Supplied information

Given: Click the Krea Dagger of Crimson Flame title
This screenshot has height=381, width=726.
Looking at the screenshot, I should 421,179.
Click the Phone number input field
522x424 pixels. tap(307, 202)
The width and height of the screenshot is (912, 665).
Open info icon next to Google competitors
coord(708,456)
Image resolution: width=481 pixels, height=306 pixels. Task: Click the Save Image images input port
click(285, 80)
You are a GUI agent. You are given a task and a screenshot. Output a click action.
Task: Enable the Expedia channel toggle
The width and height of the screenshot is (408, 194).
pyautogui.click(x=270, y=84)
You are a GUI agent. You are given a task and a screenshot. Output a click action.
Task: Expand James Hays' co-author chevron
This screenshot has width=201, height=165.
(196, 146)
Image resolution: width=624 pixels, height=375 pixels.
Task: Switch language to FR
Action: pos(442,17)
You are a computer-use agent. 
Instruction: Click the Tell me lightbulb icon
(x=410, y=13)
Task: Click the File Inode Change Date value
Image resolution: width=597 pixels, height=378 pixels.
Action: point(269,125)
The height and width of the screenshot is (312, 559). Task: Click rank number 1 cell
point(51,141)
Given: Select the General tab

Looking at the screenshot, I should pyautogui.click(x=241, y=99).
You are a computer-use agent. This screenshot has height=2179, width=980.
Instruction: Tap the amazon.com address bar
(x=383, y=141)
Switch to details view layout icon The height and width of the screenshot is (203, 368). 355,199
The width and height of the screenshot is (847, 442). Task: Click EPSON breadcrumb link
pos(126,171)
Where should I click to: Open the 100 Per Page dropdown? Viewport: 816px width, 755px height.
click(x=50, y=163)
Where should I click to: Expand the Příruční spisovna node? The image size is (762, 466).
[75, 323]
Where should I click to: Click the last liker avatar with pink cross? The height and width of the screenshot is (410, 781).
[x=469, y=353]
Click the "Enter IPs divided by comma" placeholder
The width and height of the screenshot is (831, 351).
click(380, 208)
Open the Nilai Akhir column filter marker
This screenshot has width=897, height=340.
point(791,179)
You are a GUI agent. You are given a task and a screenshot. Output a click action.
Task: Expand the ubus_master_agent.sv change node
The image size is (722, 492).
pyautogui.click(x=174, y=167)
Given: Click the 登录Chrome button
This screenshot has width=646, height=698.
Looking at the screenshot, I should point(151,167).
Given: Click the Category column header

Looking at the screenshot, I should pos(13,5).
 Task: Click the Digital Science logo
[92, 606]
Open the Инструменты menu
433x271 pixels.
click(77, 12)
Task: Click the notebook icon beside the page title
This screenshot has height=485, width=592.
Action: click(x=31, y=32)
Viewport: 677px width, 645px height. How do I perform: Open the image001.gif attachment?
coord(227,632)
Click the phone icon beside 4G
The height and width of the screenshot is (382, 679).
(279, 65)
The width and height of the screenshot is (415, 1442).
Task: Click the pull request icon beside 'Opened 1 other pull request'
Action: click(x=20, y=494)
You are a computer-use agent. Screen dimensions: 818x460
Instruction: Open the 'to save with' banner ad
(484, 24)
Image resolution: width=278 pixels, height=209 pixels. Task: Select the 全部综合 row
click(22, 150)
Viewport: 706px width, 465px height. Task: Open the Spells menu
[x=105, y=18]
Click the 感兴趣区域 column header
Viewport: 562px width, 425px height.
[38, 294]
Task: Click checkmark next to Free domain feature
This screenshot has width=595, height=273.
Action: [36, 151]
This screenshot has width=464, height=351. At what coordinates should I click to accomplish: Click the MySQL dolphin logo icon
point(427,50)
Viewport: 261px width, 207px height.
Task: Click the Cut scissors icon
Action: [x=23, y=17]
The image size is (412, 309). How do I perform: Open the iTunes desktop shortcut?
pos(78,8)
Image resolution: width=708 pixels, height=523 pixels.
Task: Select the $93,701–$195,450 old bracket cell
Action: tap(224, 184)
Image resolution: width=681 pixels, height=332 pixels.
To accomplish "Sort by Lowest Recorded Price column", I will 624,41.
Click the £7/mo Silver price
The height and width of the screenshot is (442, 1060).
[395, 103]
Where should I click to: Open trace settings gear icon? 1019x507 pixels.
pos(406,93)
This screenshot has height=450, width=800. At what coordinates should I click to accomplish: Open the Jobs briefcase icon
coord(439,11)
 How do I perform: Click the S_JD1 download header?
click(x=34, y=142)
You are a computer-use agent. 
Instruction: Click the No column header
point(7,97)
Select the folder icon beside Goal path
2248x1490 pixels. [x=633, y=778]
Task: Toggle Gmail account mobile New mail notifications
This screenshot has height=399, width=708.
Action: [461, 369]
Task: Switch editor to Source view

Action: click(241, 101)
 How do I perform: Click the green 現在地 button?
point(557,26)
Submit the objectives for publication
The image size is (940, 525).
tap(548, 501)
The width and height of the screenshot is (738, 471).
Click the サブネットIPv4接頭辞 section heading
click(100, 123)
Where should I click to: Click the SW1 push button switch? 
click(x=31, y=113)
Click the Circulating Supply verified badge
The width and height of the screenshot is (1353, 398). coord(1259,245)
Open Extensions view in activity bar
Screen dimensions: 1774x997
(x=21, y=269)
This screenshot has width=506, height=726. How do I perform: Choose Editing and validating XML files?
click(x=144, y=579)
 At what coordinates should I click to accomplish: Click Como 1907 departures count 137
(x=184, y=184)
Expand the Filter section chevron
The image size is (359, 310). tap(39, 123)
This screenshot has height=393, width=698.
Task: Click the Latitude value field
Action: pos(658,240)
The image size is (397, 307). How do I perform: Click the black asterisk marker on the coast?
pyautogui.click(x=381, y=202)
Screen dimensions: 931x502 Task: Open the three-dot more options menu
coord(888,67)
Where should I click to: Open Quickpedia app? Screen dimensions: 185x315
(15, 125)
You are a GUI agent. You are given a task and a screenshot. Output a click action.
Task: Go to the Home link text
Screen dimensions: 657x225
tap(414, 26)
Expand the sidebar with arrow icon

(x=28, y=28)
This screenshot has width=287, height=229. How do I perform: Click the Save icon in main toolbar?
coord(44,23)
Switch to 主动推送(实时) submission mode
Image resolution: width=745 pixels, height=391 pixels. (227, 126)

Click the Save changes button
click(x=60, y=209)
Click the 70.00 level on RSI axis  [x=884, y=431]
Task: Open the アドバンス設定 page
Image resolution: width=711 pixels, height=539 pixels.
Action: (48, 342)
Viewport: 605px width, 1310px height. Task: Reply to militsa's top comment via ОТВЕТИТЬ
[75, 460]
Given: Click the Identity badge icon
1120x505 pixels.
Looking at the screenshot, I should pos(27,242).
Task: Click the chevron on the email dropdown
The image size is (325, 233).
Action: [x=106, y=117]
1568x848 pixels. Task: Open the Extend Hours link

How to complete this task
Copy out exactly the lines that begin at the one with "The image size is (325, 233)." and end at the close of the material above; nothing else belongs in the answer.

Written solution
The image size is (325, 233).
Action: [x=106, y=117]
1568x848 pixels. Task: Open the Extend Hours link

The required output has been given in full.